January 9th, 2019, 08:20 PM (GMT)

Our Dev. Team discovered a Critical Vulnerability in Beam Wallet on January 9th, 2019, at 08:20 PM (GMT).

The vulnerability affects all previously released Beam Wallets both Desktop and CLI.

So far, we are not aware of Beam’s users being affected by this vulnerability.

We are working with various providers in the ecosystem to upgrade their systems.

Updates

  • The vulnerability has been fixed immediately
  • Updated binaries can be downloaded from the website and the website only
  • Please do not use wallets built from Source Code since the Vulnerability Fix was not committed to a public branch to avoid disclosure

Required actions

Do not delete the database or any other wallet data.

The vulnerability does not affect wallet data, secret keys or passwords.

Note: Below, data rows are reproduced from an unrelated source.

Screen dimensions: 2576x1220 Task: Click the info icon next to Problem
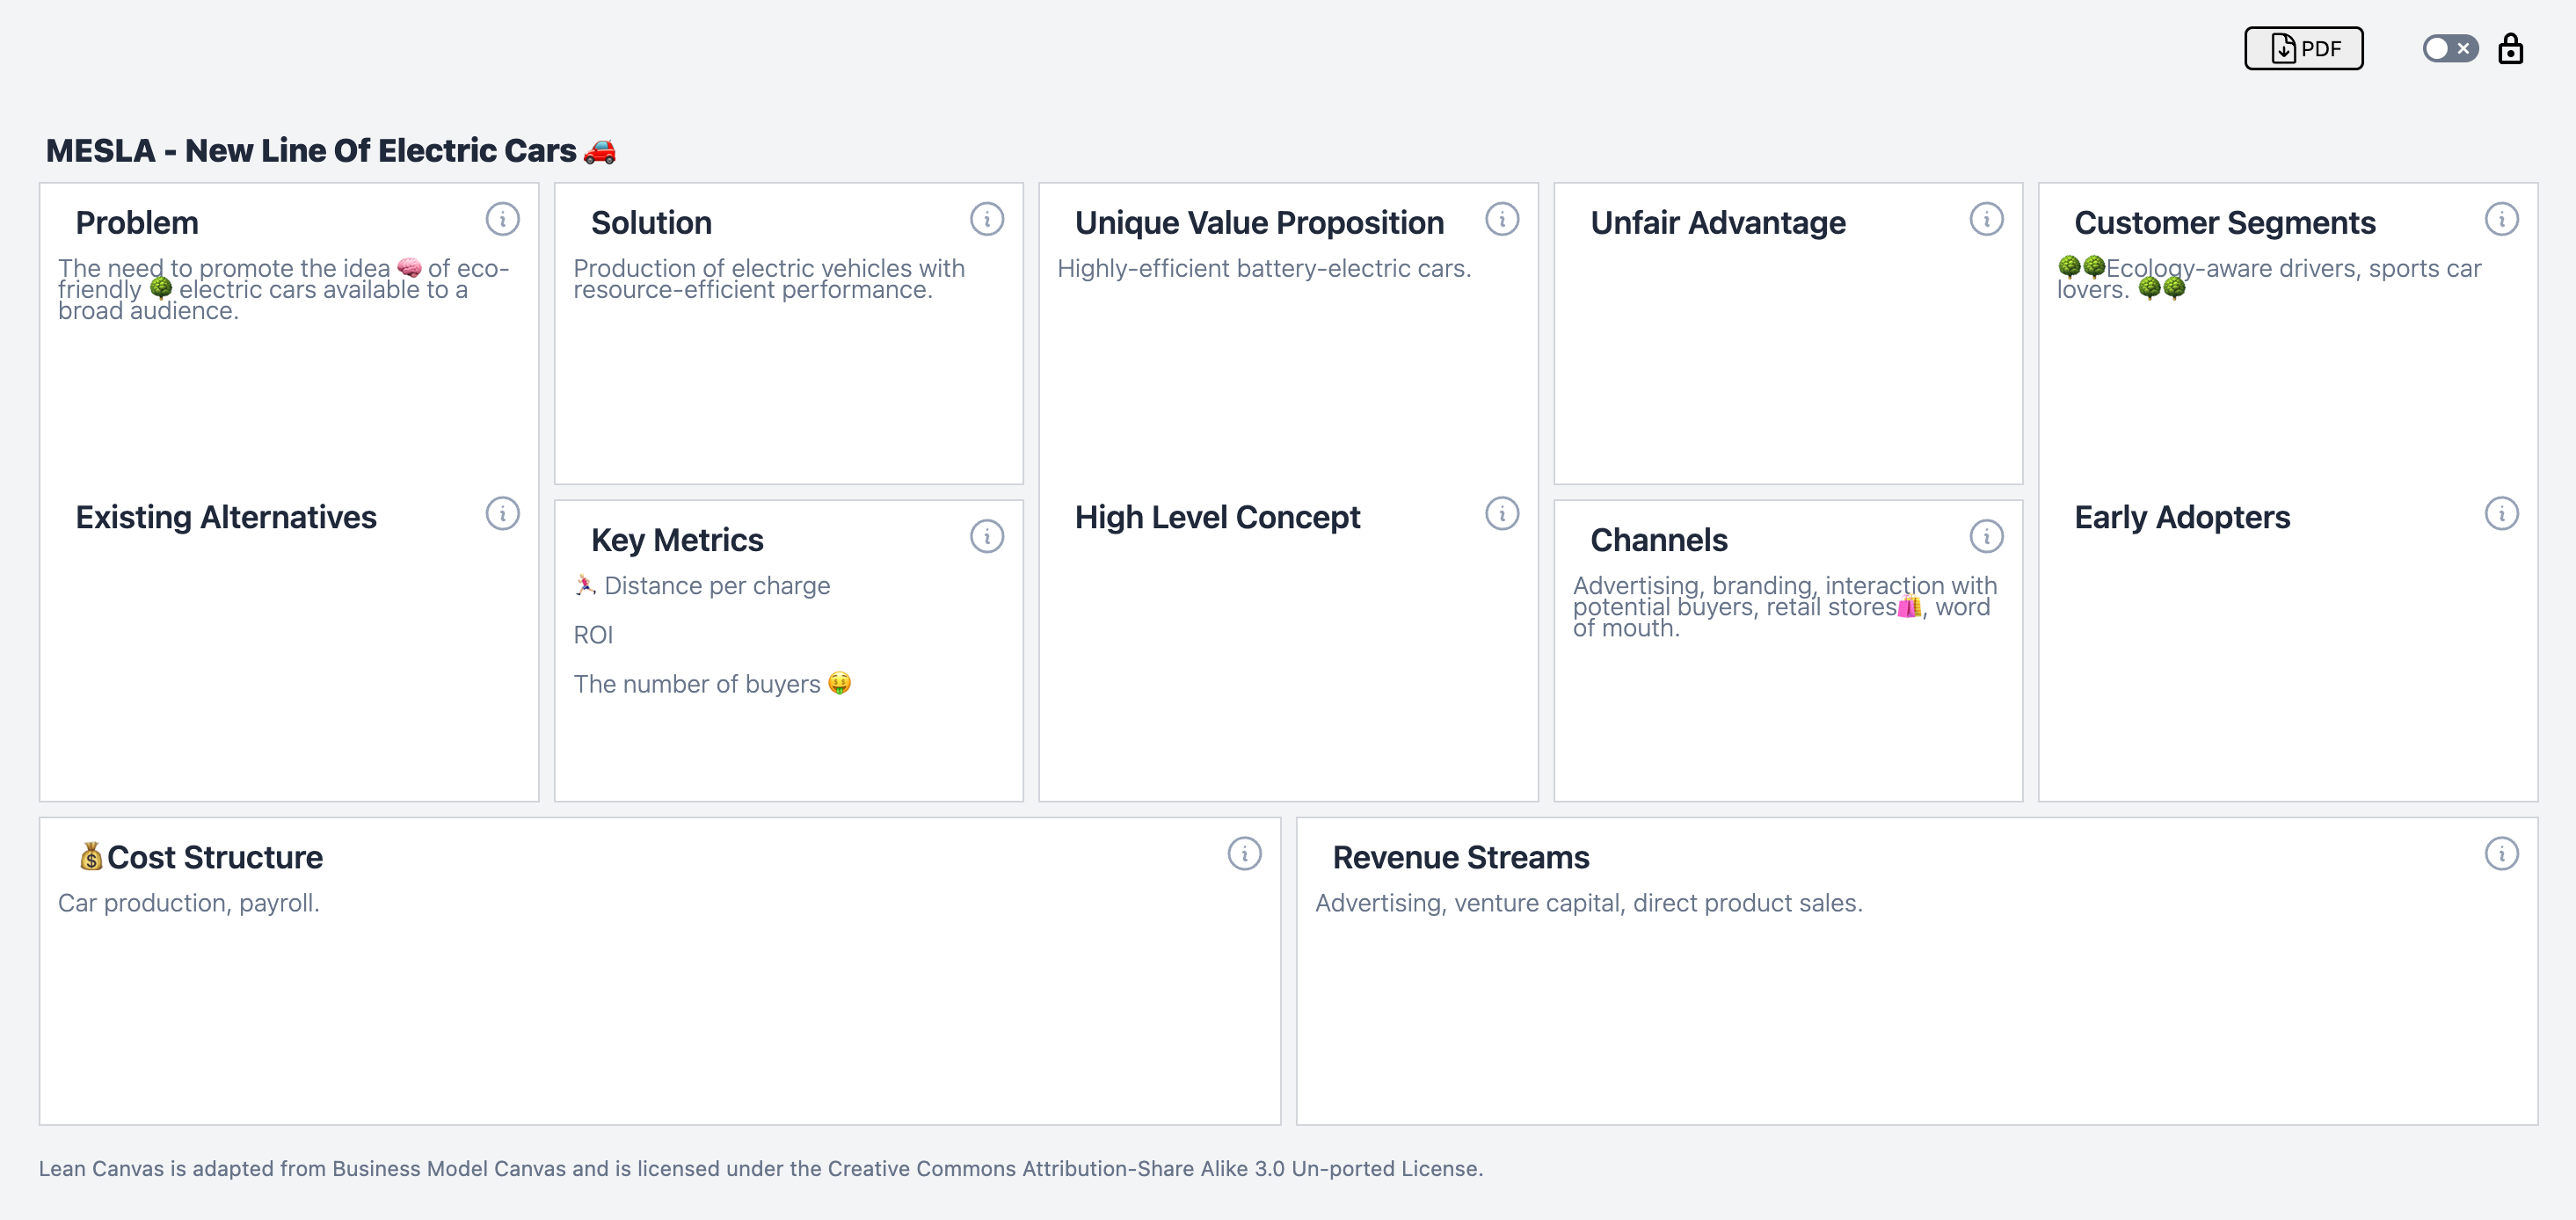point(502,219)
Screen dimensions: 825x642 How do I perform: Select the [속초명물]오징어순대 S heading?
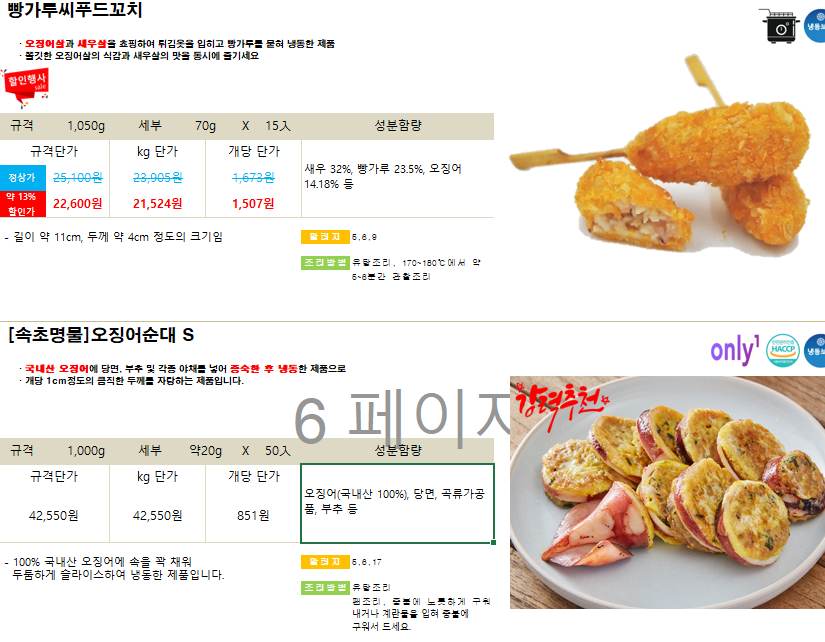click(x=101, y=335)
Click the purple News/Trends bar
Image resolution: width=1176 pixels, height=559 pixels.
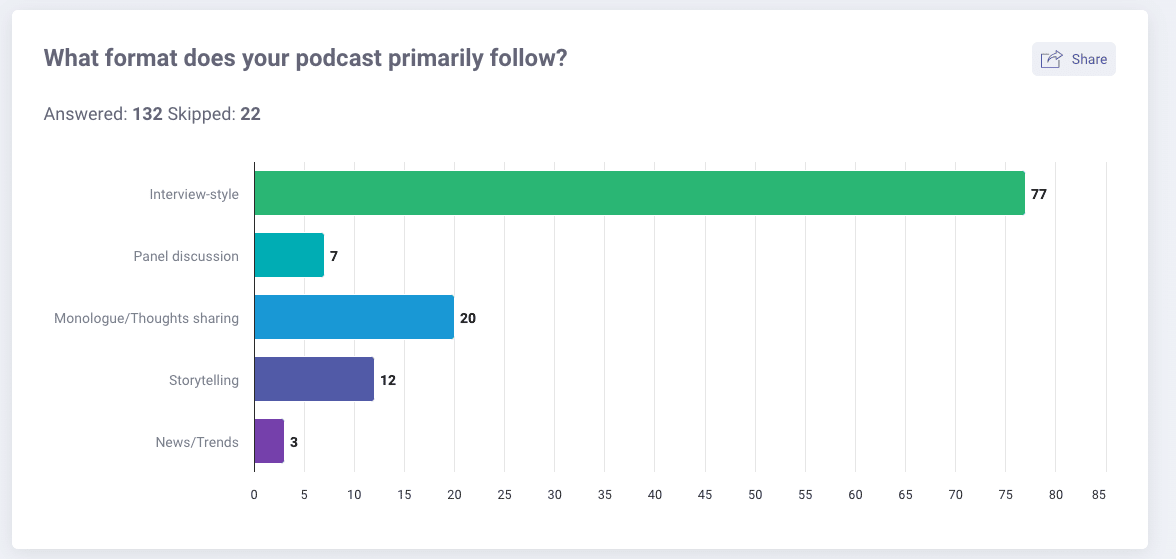(269, 441)
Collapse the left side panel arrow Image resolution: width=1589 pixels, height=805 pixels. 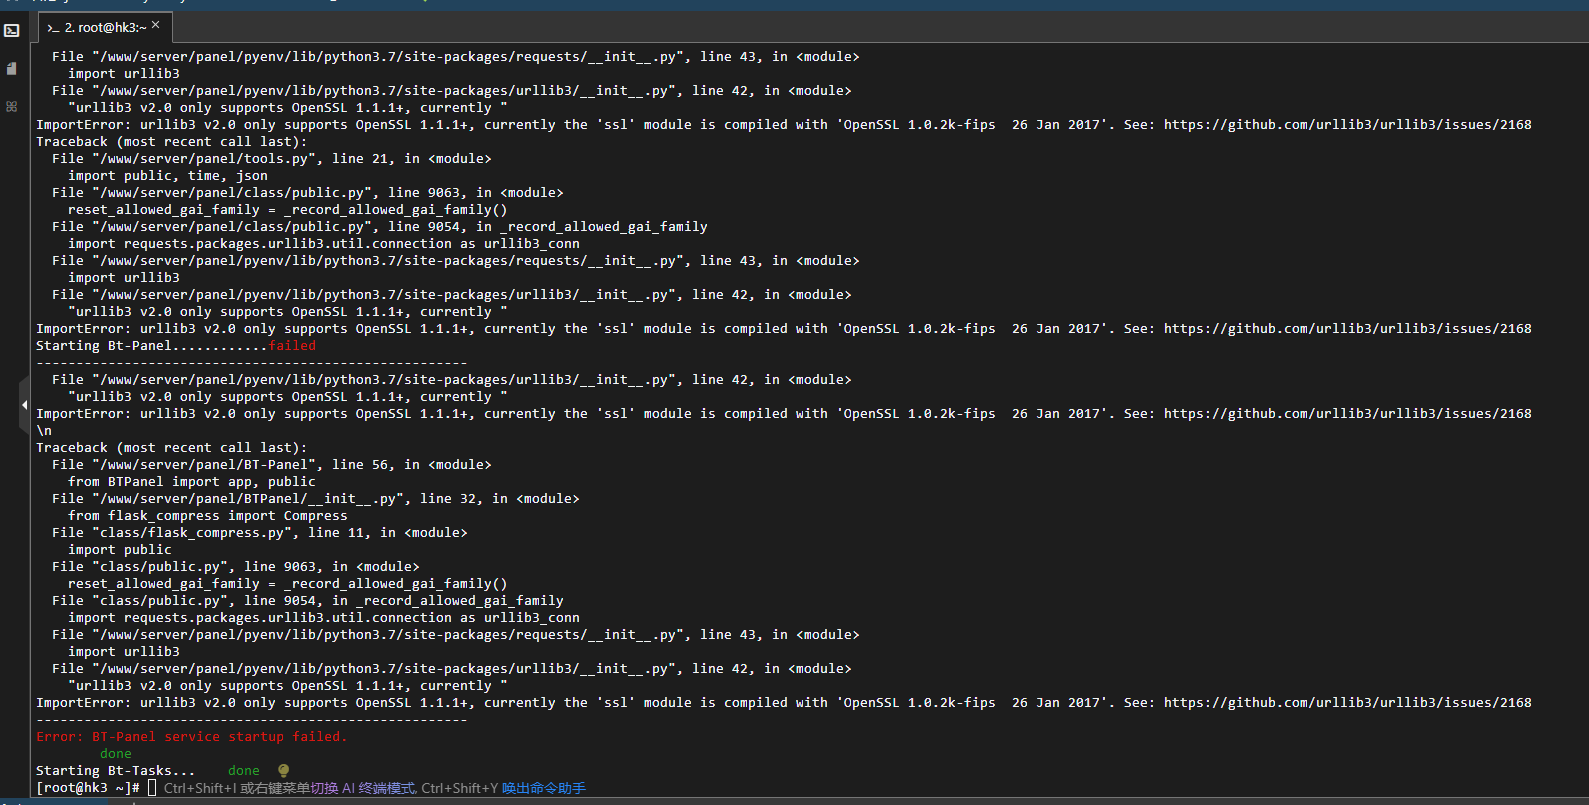tap(24, 405)
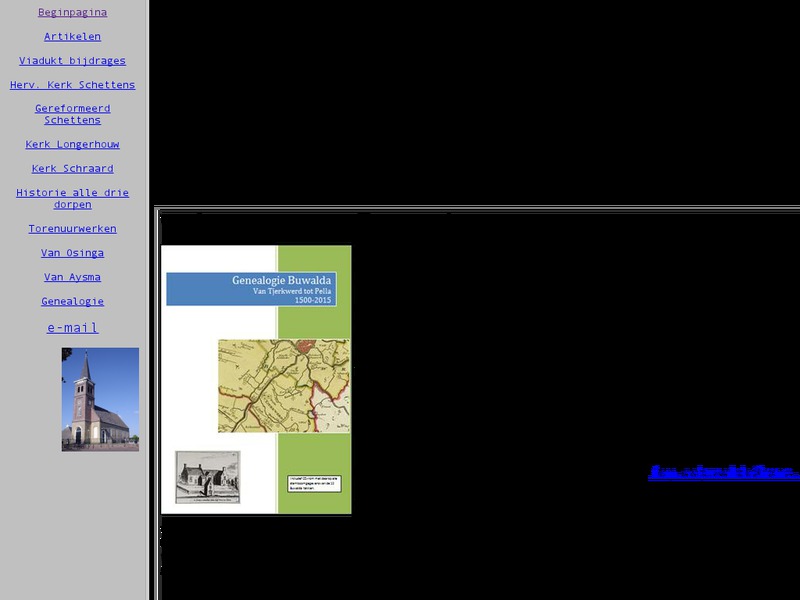Viewport: 800px width, 600px height.
Task: Visit the Kerk Longerhouw page
Action: [x=72, y=144]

All Beam users are required to follow the procedure below quickly.

  1. Stop your currently running Beam Wallets immediately.
  2. Uninstall or delete your Beam Wallet application and executables from all machines. Please, do not remove the database or any other wallet data.
  3. Make sure the application was deleted. Check the documentation for the location of Wallet app files.
  4. Download the Beam Wallet from the website. It will have an identical version number as previously published archives. Make sure the SHA256 of the archive matches with the one published on the website.
  5. Install the new application.

We will publish as soon as possible the results of our investigation together with a full transcript of the solutions we applied to solve the issue.


If you find any kind of bug, issue or vulnerability, related to the one we face today or not, please make sure to reach us as soon as possible via email: security@beam.mw or submit an issue on Github.

Thanks for your patience and your understanding. Team Beam will continue with your help to build a confidential, comprehensive and secure ecosystem.